La situación debía ser tan grave que los británicos tuvieron que volver a la navegación de cabotaje, empleando pequeñas embarcaciones que intentaban llegar al estuario del Támesis dando saltos nocturnos de puerto en puerto. Se enfrentaron a las minas que estábamos lanzando cada vez en mayor cantidad, y si trataban de eludirlas alejándose de la costa, se las veían con nuestras lanchas torpederas, pequeñas embarcaciones tripuladas por valientes que cada noche se jugaban el tipo. El cabotaje enemigo tampoco estaba seguro en los puertos, pues habían sido declarados objetivos lícitos y eran machacados día tras día. Los pequeños amarraderos de las costas occidental y oriental, rodeados de ruinas, se estaban llenando de pecios. También fracasó un intento con un importante convoy de treinta barcos, escoltado por una docena de destructores, corbetas y hasta un crucero: atrajo a bombarderos y torpederos como las moscas a la miel, y tuvo que volverse cuando apenas había llegado al Canal de San Jorge después de perder catorce mercantes, dos corbetas y tres destructores. El fracaso hizo que Londres pasase frío y hambre mientras las provisiones que los londinenses necesitaban desesperadamente se acumulaban en los puertos del norte.
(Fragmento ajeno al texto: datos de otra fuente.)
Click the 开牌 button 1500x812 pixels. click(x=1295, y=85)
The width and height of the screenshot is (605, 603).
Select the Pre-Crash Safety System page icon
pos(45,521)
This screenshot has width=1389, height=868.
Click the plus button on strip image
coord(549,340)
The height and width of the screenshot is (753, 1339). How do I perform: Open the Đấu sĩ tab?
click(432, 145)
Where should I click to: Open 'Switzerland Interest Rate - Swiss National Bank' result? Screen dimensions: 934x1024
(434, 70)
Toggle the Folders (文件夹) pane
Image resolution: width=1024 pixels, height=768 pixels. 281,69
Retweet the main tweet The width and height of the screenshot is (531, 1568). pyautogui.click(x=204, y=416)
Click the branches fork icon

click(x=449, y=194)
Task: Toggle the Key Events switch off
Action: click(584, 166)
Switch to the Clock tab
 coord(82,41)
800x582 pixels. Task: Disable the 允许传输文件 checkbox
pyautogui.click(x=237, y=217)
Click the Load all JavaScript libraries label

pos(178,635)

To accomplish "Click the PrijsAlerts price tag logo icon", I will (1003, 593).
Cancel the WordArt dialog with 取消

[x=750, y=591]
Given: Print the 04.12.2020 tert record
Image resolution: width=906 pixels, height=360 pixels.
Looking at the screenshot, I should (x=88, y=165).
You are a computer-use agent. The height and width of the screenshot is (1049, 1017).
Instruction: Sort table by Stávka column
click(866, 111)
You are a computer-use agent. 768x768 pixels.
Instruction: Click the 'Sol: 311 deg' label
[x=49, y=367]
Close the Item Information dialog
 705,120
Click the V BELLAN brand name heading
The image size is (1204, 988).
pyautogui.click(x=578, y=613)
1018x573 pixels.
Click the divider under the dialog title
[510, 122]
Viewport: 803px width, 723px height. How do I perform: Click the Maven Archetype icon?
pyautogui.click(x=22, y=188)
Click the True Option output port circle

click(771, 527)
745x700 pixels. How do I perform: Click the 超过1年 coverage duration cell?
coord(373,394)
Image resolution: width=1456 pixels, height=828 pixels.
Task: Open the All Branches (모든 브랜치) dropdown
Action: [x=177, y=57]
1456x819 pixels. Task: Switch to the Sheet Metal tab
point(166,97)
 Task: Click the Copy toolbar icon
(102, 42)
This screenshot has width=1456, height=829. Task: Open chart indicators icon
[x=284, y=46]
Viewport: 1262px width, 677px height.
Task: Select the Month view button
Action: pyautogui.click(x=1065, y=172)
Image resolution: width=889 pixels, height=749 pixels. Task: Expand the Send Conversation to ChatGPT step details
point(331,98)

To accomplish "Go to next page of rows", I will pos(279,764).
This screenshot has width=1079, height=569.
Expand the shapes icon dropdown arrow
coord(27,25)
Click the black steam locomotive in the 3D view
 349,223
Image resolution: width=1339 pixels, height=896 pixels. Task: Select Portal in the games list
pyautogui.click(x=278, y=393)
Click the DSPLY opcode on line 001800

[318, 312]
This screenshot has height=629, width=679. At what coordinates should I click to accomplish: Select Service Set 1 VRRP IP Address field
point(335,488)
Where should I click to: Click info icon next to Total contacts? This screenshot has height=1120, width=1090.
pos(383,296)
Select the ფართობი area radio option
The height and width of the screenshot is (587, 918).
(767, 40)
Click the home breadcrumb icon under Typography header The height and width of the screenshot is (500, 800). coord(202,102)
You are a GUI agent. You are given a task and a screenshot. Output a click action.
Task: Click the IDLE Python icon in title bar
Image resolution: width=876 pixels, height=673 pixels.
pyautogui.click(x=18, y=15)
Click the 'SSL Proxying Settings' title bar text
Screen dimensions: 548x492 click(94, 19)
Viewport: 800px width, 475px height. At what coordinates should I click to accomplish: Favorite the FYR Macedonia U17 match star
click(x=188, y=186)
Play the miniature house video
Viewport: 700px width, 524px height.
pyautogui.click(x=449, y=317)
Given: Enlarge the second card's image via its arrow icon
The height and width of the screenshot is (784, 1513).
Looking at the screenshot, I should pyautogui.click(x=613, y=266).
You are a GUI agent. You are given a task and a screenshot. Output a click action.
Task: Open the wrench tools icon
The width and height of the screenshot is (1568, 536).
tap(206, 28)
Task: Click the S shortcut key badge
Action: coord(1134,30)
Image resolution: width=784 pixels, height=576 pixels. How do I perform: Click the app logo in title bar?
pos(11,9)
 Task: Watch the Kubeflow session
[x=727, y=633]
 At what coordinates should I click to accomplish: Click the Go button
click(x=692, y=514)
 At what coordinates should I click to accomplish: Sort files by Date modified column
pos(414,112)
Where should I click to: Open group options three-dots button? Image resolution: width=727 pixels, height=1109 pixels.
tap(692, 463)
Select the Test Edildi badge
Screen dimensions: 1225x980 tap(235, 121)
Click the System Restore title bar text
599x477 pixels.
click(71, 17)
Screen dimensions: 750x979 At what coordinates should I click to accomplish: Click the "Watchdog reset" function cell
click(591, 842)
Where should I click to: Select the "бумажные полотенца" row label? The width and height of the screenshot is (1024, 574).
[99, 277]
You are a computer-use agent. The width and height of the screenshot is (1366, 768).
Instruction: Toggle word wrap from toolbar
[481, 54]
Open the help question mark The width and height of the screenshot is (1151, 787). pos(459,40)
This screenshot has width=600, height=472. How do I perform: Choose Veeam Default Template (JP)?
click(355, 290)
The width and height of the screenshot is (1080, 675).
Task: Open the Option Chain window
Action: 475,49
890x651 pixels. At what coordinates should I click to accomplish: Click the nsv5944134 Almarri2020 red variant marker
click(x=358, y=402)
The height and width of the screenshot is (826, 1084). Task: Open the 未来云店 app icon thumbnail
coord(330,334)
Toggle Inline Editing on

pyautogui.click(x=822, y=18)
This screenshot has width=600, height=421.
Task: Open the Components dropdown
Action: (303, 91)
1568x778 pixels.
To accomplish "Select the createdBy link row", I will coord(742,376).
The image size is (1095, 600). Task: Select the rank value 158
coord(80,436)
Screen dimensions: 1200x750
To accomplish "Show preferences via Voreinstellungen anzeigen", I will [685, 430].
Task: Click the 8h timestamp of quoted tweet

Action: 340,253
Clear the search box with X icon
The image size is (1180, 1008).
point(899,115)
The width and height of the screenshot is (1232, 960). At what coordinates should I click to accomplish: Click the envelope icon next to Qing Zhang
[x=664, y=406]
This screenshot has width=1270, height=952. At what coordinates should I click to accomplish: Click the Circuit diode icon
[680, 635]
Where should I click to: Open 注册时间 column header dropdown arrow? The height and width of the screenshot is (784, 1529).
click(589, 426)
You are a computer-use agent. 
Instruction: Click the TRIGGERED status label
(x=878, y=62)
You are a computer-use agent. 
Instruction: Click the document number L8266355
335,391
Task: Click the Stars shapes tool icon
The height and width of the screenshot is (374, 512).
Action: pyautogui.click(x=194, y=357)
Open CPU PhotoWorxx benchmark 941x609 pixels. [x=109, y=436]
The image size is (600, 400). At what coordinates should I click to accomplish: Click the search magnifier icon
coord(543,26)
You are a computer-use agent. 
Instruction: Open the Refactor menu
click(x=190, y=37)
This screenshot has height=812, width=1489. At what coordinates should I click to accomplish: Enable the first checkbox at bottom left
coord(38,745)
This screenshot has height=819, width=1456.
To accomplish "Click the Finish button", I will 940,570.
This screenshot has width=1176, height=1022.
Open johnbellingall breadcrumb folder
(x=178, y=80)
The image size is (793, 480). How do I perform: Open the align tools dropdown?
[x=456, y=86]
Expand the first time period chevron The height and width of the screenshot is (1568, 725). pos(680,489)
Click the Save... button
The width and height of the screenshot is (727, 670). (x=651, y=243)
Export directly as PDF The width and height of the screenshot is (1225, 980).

Parecía que iba a bastar un leve empujón para poner a Churchill de rodillas. Por eso nos extrañó tanto la orden que recibimos. Acabábamos de llegar del ataque a Romford cuando el mayor Quasthoff nos ordenó acudir a la sala de reuniones, sin tiempo ni para estirar las piernas.

—Todo el mundo a hacer las maletas. El grupo se traslada mañana al amanecer.